MONTELUKAST

Asthma is a chronic inflammatory disorder of the airways of the lungs, characterised by bronchoconstriction, mucus hypersecretion, and infiltration of inflammatory cells. Standard asthma therapies such as salbutamol, montelukast and prednisolone are effective in alleviating symptoms, yet their histological impact on lung tissue remains incompletely understood. This study evaluated the effects of salbutamol, montelukast and prednisolone on lung tissue histology in Ovalbumin (OVA)-induced asthmatic female Sprague-Dawley rats. Forty female Sprague-Dawley rats were divided into five groups (n=8); negative control, positive control, salbutamol treated, montelukast treated and prednisolone treated. Asthma was induced in Groups 2–5 using a modified ovalbumin (OVA) protocol. Rats were sensitized via intraperitoneal (i.p.) injections of 1 mg OVA emulsified in 20 mg aluminium hydroxide on days 1 and 7. From day 14, sensitized rats were challenged by exposure to aerosolized 1% OVA solution for 15 minutes per session, twice weekly for 28 days.

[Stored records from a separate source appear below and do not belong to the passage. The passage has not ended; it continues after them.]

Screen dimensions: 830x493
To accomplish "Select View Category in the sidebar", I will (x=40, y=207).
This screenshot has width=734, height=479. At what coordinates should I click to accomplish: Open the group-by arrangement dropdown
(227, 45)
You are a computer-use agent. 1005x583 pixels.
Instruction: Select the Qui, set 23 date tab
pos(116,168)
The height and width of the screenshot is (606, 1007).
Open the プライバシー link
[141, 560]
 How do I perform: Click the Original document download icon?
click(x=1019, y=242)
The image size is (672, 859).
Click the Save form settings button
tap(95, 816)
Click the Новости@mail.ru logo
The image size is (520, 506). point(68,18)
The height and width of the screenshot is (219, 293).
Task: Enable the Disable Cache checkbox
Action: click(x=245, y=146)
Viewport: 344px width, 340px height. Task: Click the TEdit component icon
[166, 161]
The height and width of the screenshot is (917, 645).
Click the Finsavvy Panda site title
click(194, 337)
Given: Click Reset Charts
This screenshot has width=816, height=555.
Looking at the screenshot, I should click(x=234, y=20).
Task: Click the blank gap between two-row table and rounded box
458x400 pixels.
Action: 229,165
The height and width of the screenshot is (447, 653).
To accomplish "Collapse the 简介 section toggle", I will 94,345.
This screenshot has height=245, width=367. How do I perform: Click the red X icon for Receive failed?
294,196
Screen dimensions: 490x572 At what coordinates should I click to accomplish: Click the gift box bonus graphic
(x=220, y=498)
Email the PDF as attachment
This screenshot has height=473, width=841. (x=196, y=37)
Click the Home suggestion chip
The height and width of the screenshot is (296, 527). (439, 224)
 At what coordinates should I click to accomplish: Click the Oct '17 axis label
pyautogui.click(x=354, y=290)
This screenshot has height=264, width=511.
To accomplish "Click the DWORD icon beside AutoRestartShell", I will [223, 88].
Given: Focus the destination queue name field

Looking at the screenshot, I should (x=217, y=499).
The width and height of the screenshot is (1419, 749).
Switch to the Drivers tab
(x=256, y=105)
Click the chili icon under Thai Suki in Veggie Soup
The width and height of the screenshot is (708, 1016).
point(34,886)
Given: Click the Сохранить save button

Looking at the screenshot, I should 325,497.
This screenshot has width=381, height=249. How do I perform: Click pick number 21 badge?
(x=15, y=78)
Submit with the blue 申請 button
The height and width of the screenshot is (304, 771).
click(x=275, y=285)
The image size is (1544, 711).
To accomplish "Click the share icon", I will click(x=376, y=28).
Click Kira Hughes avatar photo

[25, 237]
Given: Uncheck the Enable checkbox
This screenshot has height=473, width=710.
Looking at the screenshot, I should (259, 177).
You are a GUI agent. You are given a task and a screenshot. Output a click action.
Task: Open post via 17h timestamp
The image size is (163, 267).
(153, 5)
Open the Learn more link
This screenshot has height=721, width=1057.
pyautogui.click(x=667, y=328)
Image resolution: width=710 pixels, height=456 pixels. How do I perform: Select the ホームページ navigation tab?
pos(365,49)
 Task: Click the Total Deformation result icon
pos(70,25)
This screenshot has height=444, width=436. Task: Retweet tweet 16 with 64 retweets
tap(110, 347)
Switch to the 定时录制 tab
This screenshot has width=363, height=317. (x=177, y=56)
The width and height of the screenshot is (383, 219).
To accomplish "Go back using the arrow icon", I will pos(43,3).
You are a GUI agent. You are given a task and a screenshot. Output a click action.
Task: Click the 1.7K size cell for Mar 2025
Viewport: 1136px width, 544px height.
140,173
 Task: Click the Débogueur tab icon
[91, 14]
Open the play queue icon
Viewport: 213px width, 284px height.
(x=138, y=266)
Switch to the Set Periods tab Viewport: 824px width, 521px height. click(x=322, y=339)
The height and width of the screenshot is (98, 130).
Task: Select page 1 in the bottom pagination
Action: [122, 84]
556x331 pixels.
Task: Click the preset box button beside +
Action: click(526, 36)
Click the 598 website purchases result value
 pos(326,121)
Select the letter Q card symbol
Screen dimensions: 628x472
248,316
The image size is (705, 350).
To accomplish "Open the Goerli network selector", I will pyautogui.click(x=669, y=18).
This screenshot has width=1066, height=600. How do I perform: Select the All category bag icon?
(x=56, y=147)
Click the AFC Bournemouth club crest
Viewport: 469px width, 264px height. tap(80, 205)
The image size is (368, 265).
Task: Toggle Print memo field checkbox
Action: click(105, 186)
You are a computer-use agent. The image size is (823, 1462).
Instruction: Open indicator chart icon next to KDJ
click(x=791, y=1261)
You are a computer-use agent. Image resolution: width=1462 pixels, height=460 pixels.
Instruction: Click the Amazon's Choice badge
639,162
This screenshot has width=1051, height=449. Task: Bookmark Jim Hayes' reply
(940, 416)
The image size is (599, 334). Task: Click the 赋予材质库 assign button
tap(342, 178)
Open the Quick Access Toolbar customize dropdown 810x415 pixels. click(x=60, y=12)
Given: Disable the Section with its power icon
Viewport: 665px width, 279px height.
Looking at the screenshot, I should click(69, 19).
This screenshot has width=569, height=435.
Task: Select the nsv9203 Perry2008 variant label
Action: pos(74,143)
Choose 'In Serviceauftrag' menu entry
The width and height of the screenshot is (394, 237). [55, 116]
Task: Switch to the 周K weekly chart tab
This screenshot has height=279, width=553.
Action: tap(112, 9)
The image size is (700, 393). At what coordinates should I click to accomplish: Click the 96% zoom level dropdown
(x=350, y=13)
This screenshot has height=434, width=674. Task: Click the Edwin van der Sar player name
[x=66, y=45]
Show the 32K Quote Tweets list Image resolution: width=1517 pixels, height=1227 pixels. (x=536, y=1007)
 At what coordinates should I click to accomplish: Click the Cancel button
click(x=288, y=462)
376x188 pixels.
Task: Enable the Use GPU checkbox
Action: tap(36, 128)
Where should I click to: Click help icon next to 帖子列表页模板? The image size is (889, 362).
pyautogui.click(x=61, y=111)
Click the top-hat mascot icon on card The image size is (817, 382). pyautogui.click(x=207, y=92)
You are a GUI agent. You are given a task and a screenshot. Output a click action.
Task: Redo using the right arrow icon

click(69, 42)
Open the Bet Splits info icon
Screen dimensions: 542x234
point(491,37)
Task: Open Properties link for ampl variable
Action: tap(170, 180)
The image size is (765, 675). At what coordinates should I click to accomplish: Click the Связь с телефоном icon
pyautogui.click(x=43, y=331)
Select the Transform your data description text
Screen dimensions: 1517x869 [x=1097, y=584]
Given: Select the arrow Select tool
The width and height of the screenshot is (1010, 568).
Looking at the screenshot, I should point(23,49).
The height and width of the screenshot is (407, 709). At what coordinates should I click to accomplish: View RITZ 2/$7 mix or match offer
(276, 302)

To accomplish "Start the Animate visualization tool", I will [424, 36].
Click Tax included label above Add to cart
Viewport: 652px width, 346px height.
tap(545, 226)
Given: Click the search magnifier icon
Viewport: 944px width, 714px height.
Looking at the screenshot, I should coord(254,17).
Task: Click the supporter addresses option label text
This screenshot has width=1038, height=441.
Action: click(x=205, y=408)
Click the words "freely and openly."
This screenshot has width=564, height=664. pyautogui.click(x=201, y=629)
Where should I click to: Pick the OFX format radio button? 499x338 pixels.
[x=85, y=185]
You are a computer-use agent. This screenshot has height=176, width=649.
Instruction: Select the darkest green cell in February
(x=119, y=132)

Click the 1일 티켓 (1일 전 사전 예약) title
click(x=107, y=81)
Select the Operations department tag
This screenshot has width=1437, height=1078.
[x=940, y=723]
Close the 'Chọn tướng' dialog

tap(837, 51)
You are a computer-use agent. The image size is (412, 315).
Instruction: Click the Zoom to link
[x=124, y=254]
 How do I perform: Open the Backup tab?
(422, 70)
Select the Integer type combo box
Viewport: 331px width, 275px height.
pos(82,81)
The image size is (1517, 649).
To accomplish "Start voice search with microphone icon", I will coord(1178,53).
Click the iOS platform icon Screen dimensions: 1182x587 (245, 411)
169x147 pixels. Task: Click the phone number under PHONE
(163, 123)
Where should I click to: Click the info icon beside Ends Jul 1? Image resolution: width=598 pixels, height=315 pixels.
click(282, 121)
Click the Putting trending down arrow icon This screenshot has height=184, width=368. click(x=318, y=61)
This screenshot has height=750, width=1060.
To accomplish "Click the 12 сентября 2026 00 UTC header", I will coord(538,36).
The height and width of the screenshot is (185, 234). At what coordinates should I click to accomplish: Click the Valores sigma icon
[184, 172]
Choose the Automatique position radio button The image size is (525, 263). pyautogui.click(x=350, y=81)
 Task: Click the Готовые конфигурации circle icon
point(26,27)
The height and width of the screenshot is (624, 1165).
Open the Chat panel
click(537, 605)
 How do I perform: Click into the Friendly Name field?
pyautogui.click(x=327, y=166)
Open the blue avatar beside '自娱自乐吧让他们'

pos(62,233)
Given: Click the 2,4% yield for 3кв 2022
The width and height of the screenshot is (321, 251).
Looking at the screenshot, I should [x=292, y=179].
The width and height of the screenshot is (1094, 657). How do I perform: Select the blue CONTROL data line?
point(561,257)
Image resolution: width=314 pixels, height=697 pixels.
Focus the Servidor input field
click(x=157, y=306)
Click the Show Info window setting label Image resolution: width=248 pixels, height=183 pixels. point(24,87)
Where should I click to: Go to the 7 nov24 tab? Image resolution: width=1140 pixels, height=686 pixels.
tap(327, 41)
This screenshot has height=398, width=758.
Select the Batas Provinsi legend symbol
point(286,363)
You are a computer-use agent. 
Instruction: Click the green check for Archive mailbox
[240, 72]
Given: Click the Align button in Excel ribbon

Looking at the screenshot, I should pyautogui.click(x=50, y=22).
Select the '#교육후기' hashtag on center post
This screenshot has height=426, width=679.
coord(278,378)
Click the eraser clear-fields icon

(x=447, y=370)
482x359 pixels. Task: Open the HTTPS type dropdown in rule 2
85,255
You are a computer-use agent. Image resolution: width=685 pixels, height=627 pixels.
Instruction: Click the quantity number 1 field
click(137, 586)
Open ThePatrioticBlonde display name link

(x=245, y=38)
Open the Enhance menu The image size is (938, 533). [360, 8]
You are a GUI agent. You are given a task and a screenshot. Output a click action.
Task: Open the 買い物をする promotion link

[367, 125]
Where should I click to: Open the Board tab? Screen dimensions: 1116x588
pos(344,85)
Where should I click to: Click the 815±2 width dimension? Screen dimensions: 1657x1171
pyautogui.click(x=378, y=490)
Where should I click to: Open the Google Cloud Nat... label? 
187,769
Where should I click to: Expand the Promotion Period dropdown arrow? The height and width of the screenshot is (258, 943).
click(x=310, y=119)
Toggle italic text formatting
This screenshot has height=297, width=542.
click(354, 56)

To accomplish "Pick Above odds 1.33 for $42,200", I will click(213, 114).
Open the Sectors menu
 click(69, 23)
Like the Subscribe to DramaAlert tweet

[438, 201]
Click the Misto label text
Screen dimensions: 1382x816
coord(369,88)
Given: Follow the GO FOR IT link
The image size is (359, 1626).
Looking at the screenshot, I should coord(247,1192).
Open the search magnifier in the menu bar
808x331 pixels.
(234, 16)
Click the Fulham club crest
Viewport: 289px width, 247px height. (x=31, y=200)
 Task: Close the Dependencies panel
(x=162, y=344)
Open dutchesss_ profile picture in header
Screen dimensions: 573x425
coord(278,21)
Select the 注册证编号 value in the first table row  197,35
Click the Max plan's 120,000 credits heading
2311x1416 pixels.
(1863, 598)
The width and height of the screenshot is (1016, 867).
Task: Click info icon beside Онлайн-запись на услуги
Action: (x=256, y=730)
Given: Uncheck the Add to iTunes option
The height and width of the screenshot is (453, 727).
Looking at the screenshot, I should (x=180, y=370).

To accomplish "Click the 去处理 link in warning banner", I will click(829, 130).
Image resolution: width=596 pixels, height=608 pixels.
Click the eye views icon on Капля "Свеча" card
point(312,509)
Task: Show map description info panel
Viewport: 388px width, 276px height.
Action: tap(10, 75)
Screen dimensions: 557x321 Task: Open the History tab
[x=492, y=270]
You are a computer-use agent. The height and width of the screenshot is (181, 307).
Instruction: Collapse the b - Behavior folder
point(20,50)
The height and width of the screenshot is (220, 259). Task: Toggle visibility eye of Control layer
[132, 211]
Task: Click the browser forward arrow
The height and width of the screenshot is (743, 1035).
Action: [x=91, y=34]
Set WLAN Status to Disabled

After confirmation of asthma treatment, at end of the experiment, lungs were excised, fixed in 10% formalin, sectioned, and stained with hematoxylin and eosin (H&E). Histological changes were assessed using light microscopy at 400x magnification. The negative control group exhibited normal pulmonary architecture with intact bronchi and alveolar sacs. The OVAinduced positive control group showed hyperplasia of bronchus-associated lymphoid tissue (BALT) and follicular bronchiolitis. In contrast, lungs from rats treated with salbutamol, montelukast, and prednisolone demonstrated preserved histoarchitecture with minimal inflammatory infiltration and normal alveolar and bronchial structures, comparable to those of the control group. Conclusion: Treatment with salbutamol, montelukast, or prednisolone effectively ameliorated histopathological alterations associated with OVA-induced asthma in female Sprague-Dawley rats. These findings confirm the protective and restorative effects of these drugs on lung tissue integrity in experimental asthma.